Il est impossible de dire que l’héritage des pensionnats autochtones et du colonialisme n’a pas montré son visage quand, le 16 mars 1993, deux Cris victimes de racisme — les soldats surnommaient Matchee « Geronimo », ce qu’il détestait — ont commis des gestes de brutalité qu’ils croyaient autorisés. Juste avant le début de la torture, le 16 mars, le commandant de la section de Matchee lui avait recommandé de battre l’adolescent avec un bottin téléphonique pour éviter de laisser des marques, une pratique qu’on a accusé des policiers saskatchewanais, province d’origine de Matchee, d’utiliser contre des autochtones. Matchee et sa famille recevaient des messages haineux et des menaces de mort par la poste, dont une disant : « Indien, profiteur de l’aide sociale. Tu mérites la mort. »

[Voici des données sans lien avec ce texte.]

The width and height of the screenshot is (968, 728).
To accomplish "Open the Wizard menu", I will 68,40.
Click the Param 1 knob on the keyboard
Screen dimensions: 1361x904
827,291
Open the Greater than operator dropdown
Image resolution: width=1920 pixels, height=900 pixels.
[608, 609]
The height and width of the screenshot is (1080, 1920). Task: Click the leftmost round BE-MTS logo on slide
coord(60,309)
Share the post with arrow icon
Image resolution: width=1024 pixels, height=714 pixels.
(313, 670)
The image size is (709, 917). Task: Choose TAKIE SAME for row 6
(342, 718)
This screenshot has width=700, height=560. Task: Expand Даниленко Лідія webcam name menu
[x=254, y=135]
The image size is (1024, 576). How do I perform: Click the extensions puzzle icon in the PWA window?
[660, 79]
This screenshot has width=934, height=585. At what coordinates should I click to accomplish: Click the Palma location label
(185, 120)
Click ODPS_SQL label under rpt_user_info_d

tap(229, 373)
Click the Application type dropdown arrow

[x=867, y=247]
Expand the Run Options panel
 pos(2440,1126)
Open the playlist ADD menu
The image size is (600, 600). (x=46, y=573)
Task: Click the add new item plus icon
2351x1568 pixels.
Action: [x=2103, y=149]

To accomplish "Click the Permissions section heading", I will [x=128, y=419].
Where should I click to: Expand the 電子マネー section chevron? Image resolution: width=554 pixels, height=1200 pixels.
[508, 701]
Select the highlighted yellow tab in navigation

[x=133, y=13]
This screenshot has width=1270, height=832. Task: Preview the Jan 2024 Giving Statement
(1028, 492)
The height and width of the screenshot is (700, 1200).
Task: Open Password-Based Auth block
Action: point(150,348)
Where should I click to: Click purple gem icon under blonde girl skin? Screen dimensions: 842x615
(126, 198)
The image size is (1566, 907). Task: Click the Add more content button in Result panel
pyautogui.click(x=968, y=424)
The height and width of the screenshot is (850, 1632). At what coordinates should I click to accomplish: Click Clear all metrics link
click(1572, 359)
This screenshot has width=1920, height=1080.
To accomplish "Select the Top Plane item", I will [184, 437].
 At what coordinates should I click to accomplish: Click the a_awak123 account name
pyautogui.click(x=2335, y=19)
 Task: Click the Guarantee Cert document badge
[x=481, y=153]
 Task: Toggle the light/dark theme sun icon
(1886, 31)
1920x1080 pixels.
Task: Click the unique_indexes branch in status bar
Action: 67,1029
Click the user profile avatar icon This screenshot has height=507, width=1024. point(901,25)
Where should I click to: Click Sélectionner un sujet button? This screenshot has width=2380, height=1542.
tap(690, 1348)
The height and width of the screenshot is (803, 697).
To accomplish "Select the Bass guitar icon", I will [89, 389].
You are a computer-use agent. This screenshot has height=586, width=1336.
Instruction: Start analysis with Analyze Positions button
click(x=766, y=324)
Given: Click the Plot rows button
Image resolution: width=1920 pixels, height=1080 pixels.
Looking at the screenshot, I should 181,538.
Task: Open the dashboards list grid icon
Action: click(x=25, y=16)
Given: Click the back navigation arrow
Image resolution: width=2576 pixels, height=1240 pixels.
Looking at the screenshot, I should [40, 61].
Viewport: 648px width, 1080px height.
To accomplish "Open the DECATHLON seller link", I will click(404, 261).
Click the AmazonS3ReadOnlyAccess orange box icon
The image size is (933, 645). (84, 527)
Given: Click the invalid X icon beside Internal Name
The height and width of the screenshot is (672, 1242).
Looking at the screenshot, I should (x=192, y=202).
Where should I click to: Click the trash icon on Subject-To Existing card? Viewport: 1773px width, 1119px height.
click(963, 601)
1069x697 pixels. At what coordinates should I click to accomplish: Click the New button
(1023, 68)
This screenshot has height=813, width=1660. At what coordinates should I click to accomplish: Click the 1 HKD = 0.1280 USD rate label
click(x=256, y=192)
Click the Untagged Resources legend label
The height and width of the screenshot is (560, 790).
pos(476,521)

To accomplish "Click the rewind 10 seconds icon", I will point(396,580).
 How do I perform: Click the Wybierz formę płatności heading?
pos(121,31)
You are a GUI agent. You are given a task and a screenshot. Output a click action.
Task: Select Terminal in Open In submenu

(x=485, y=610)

Toutefois, même si le racisme n’a pas disparu des Forces canadiennes, certains changements semblent avoir depuis porté leurs fruits. En Afghanistan, il y a eu le cas en 2008 d’un soldat canadien qui a comparu en cour martiale pour avoir tué par compassion un taliban gravement blessé. Mais rien d’une cruauté approchant celle du meurtre d’Arone n’est survenu depuis. Toutefois, la participation du Canada au maintien de la paix a été réduite.
Pour se distancier des conservateurs au cours de la campagne électorale de 2015, Justin Trudeau a promis de renouveler l’engagement du pays pour le maintien de la paix, en fournissant 500 millions de dollars et 600 soldats à l’ONU. Mais peu de choses se sont produites depuis. Lors de la campagne électorale de 2015, il n’y avait que68 casques bleus déployés. En février 2018, leur total était de 40. Et la moitié d’entre eux sont des policiers.
Pourtant, le maintien de la paix reste populaire auprès des Canadiens. Le scandale de la Somalie n’est qu’un petit accident dans un parcours de maintien de la paix autrement sans tâche. Près de 70 % des Canadiens approuvent le déploiement des Forces canadiennes lors de missions de paix de l’ONU dans les zones de combat, d’après un sondage de 2016.
Par ailleurs, le gouvernement Trudeau a conclu un contrat de plusieurs milliards de dollars avec l’Arabie saoudite pour du matériel militaire, dont des véhicules qui pourraient avoir été utilisés contre des civils yéménites. De plus, il évite les bourbiers comme ceux qu’ont été la Somalie et l’Afghanistan. Leurs efforts de maintien de la paix se sont plus ou moins limités à l’investissement de 21 millions de dollars pour augmenter le nombre de femmes déployées. Et le nombre de soldats promis est passé de 600 à 200 pour les déploiements temporaires.
Quelle est la situation en Somalie, 25 ans plus tard? L’incessant cycle de violence qui ravage le pays depuis les années 80 se poursuit toujours. Le 23 février, l’explosion de deux voitures piégées a fait 45 morts à Mogadiscio, une attaque revendiquée par al-Shabab, un groupe affilié à Al-Qaïda.
Pour ce qui est de la famille de Shidane Abukar Arone, le gouvernement canadien a donné à son clan une compensation financière équivalant à environ 100 chameaux (un peu moins de 20 000 $ CA), ce qui était exigé pour sa mort. Ses parents ont plus tard engagé des poursuites contre le gouvernement canadien et réclamé cinq millions de dollars, mais la poursuite a été rejetée en 1999.
Vingt-cinq ans plus tard, sa mort soulève toujours plus de questions qu’il y a de réponses. Des conflits surviennent dans le monde et le Canada a beaucoup à offrir. Mais sommes-nous prêts à payer le prix qu’il en coûte pour participer, plus de soldats tombés au combat, peut-être plus de scandales comme celui de la Somalie? Sommes-nous préparés à agir différemment? Nous devons nous poser ces questions. Jusqu’à maintenant, nous les avons évitées.